━━━━━ DATASET EXTRACT ━━━━━

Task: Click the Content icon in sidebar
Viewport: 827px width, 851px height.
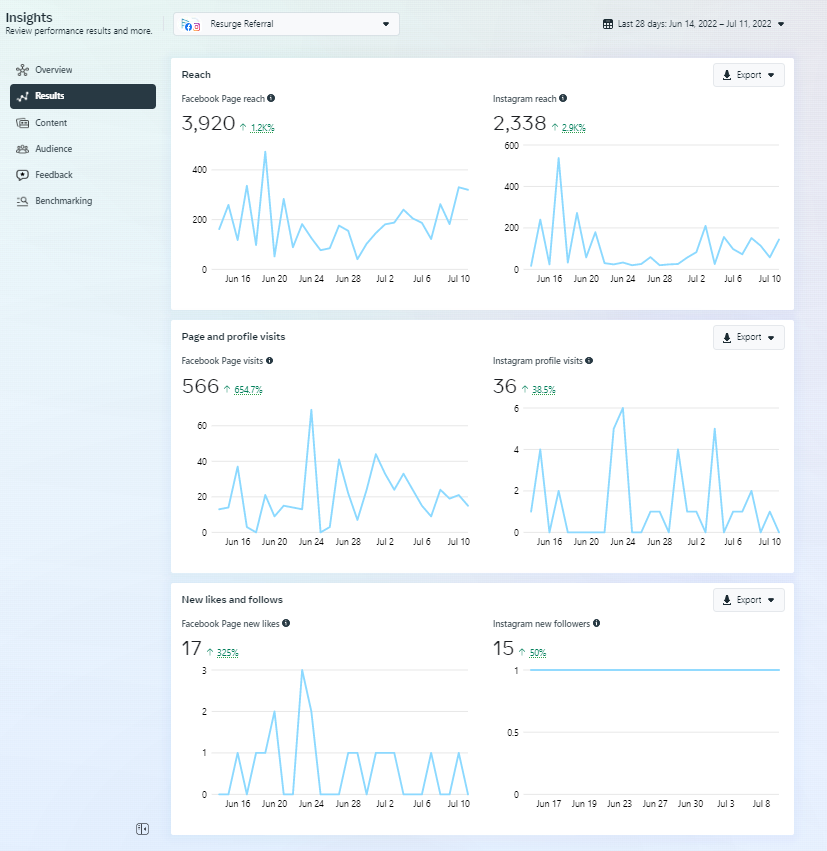Action: tap(22, 123)
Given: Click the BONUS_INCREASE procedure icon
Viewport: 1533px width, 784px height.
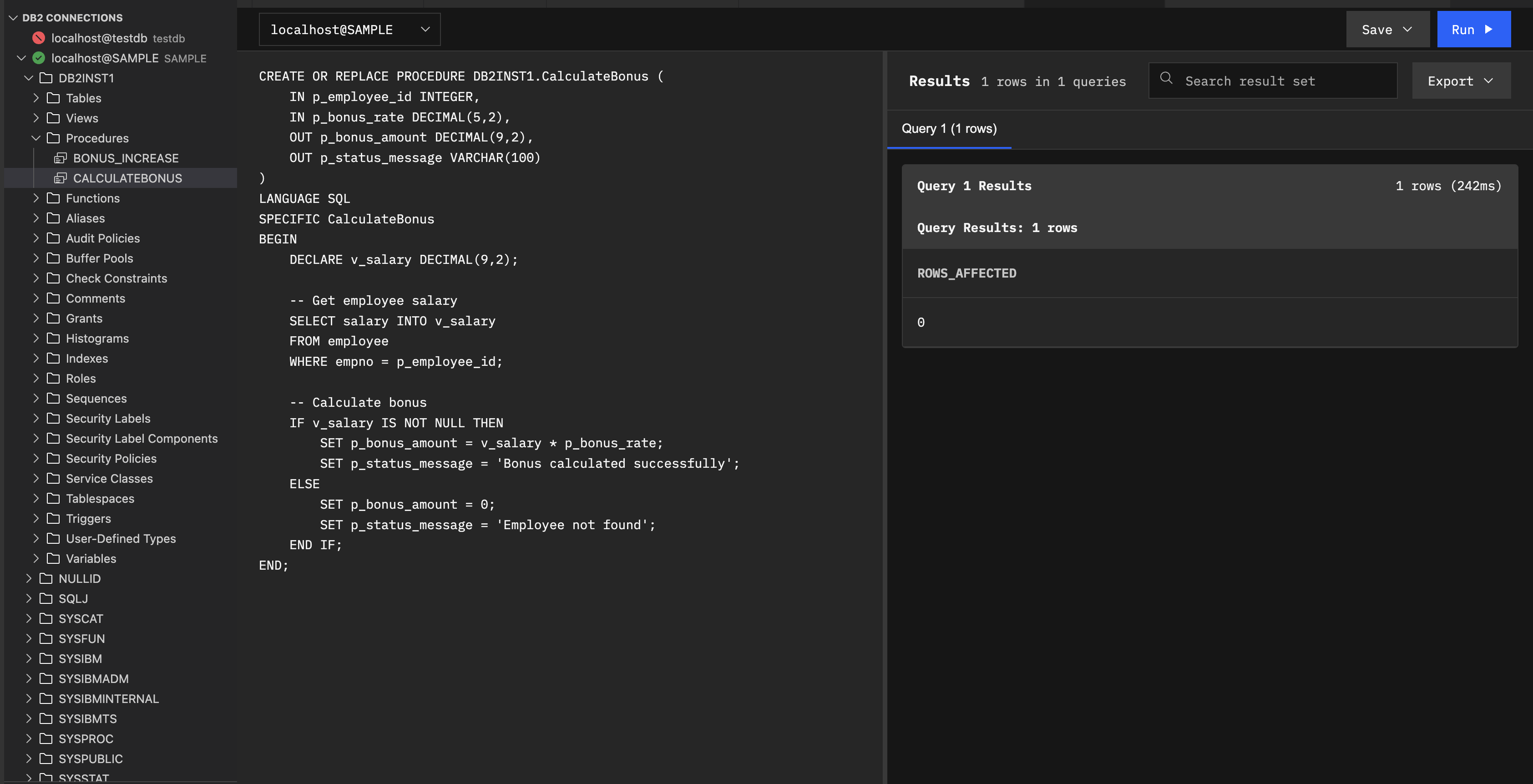Looking at the screenshot, I should coord(60,158).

━━━━━

## GIVEN TASK
Transcribe every line of the material above word for word, omitting the pictures.

## FINISHED EXERCISE
Task: Click the Content icon in sidebar
Viewport: 827px width, 851px height.
Action: tap(22, 123)
Given: Click the BONUS_INCREASE procedure icon
Viewport: 1533px width, 784px height.
Looking at the screenshot, I should coord(60,158).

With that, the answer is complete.